Chunked Scan

rnn
Author

Volodymyr Kyrylov

Published

December 29, 2023

We have a linear recurrence:

\(x_t = \lambda_t \cdot x_{t-1} + u_t\)

We would like to evaluate it in chunks of \(T\) elements: one chunk is evaluated by one processor. When all chunks are ready, one processor can integrate results of another.

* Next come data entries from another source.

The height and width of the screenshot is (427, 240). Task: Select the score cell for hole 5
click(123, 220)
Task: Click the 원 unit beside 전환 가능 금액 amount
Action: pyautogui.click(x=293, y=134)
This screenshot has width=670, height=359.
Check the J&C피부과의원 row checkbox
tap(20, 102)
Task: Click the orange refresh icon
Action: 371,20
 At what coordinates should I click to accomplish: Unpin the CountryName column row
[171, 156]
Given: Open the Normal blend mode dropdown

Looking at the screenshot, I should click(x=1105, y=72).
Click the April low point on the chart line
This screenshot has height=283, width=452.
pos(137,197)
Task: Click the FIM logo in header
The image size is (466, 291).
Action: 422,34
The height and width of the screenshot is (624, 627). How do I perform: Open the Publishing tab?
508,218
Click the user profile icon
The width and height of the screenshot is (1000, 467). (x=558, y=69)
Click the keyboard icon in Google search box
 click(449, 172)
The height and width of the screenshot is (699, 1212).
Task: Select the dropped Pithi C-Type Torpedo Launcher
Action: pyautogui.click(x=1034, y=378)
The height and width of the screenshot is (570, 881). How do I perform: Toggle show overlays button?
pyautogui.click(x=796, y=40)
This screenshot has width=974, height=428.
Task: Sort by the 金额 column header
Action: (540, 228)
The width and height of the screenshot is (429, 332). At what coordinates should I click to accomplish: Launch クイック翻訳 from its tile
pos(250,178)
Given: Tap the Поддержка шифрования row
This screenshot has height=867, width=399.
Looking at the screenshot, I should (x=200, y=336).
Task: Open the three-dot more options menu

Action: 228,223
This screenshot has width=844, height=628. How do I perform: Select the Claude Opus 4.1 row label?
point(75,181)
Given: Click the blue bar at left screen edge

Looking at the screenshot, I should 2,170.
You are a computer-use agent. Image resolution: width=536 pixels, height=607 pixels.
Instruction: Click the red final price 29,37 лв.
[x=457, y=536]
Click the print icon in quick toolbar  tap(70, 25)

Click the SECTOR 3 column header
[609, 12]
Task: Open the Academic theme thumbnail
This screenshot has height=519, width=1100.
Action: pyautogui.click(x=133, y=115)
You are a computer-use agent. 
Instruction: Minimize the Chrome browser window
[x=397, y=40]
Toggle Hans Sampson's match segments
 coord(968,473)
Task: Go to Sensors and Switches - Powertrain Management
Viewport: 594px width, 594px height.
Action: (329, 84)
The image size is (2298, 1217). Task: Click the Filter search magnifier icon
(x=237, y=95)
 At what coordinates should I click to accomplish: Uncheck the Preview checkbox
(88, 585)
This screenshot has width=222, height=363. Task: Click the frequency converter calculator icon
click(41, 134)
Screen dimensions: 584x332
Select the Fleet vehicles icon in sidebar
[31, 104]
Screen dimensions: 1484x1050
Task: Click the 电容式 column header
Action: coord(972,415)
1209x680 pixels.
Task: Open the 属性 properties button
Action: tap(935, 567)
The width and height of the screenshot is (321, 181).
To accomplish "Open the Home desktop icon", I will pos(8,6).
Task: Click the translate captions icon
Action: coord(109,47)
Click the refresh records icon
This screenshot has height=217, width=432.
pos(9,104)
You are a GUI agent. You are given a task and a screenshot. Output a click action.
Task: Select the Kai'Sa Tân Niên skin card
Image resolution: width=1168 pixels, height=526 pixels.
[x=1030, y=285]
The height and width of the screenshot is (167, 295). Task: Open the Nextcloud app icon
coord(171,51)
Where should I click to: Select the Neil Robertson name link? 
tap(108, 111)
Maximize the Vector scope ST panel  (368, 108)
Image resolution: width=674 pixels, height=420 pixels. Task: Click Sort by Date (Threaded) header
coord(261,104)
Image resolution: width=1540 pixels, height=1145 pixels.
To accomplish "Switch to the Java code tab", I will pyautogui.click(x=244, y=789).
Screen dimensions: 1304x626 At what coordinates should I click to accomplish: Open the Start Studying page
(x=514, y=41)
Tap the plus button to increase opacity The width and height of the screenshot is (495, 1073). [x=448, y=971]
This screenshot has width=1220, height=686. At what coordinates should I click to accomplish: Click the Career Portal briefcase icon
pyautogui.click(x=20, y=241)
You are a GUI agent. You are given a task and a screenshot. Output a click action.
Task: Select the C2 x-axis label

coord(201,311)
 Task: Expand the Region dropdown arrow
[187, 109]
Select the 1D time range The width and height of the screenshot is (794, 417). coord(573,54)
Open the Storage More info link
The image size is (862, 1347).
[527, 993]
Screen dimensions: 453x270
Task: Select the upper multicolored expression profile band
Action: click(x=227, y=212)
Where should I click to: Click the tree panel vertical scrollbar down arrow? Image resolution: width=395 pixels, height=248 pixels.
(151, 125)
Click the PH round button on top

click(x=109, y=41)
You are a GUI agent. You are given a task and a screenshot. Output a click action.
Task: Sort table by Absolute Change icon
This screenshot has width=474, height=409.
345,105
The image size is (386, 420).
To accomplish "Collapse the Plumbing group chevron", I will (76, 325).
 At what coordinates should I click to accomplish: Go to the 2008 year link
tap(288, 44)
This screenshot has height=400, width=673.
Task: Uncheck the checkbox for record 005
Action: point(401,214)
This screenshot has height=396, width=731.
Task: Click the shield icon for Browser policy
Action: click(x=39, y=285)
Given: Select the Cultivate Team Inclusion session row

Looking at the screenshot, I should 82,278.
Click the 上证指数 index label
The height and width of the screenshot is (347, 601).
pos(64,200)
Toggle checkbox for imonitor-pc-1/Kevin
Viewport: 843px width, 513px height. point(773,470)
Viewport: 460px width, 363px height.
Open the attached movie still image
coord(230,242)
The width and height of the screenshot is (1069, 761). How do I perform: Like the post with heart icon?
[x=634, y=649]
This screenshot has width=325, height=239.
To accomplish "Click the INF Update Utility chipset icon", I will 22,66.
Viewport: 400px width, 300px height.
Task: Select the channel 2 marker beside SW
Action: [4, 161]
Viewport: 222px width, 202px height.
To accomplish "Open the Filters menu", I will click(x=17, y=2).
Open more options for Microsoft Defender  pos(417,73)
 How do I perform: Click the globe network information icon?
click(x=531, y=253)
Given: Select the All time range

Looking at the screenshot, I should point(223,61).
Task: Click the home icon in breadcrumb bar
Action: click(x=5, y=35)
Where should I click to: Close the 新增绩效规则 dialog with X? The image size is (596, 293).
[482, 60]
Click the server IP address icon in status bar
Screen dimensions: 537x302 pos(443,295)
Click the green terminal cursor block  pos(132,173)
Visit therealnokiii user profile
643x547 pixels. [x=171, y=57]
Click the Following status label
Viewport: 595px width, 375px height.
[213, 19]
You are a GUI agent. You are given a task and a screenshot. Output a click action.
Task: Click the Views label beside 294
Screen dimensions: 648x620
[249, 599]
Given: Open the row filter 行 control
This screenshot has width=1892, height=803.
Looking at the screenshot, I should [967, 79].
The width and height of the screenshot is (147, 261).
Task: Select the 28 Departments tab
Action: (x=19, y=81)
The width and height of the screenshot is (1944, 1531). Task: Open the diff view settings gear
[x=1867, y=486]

Let \(x_{-1}\) be the final element of the previous chunk. We’re ready to define the chunked recursion inductively:

The base case:

\(x_0 = \lambda_0 x_{-1} + u_0\)

Here \(\bar{x}_0 := \lambda_0 x_{-1}\) can be seen as a port, where we will connect the previous chunk. By linearity we can treat \(x'_0 := u_0\) as a base case of the chunk.

Using associativity we have:

\(x_1 = \lambda_1 \lambda_0 x_{-1} + \lambda_1 u_0 + u_1\)

\(x_T = \prod_{i=1}^{i=T} \lambda_i \bar{x}_0 + \lambda_t x'_{T-1} + u_T\)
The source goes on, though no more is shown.